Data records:
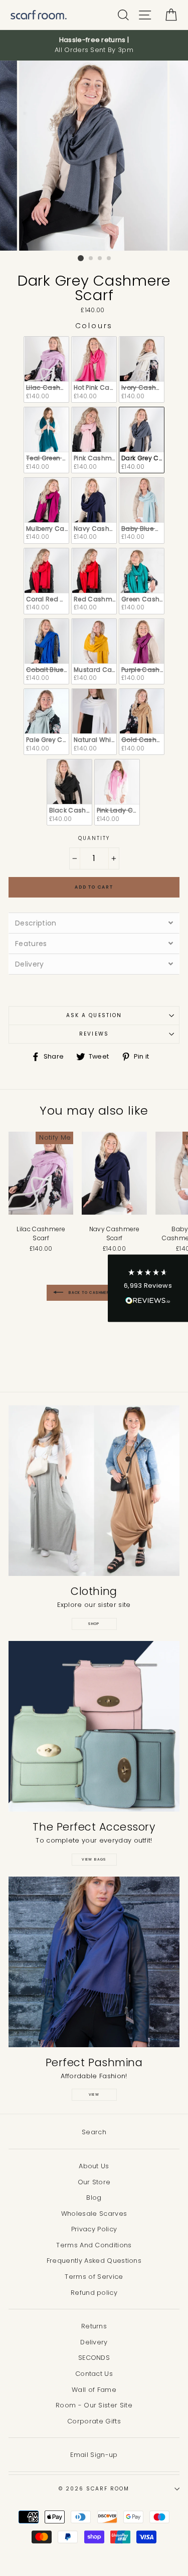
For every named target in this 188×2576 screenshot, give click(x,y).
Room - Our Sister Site (94, 2405)
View (94, 2094)
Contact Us (94, 2373)
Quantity (94, 838)
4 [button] (109, 258)
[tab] (94, 923)
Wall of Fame (94, 2389)
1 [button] (81, 258)
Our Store (94, 2182)
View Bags (94, 1859)
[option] (94, 45)
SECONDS (94, 2357)
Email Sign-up (93, 2454)
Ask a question (94, 1015)
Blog (93, 2197)
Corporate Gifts (94, 2421)
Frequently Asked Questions (94, 2260)
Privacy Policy (94, 2229)
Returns (94, 2326)
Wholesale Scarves (94, 2213)
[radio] (46, 369)
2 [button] (91, 258)
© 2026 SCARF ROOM (94, 2488)
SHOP (94, 1623)
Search (94, 2132)
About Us (94, 2166)
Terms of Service (94, 2276)
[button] (148, 1288)
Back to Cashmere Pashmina (101, 1292)
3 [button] (100, 258)
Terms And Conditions (93, 2245)
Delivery (94, 2342)
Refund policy (94, 2292)
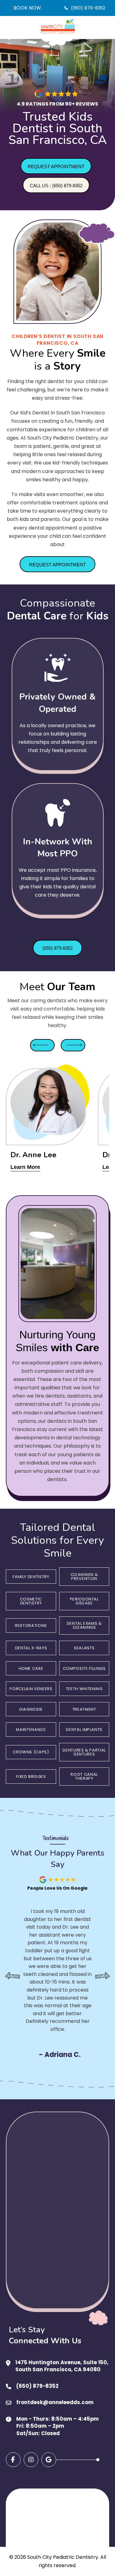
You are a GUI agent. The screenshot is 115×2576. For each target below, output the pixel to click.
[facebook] (13, 2459)
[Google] (48, 2459)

# [Work to be completed]
If a line comes after the line with "Refund policy (94, 2292)", it stays out; print exactly every line from the start of the entries up to and including that line, but no pictures.

# [Result of this task]
For every named target in this 188×2576 screenshot, give click(x,y).
Room - Our Sister Site (94, 2405)
View (94, 2094)
Contact Us (94, 2373)
Quantity (94, 838)
4 [button] (109, 258)
[tab] (94, 923)
Wall of Fame (94, 2389)
1 [button] (81, 258)
Our Store (94, 2182)
View Bags (94, 1859)
[option] (94, 45)
SECONDS (94, 2357)
Email Sign-up (93, 2454)
Ask a question (94, 1015)
Blog (93, 2197)
Corporate Gifts (94, 2421)
Frequently Asked Questions (94, 2260)
Privacy Policy (94, 2229)
Returns (94, 2326)
Wholesale Scarves (94, 2213)
[radio] (46, 369)
2 [button] (91, 258)
© 2026 SCARF ROOM (94, 2488)
SHOP (94, 1623)
Search (94, 2132)
About Us (94, 2166)
Terms of Service (94, 2276)
[button] (148, 1288)
Back to Cashmere Pashmina (101, 1292)
3 [button] (100, 258)
Terms And Conditions (93, 2245)
Delivery (94, 2342)
Refund policy (94, 2292)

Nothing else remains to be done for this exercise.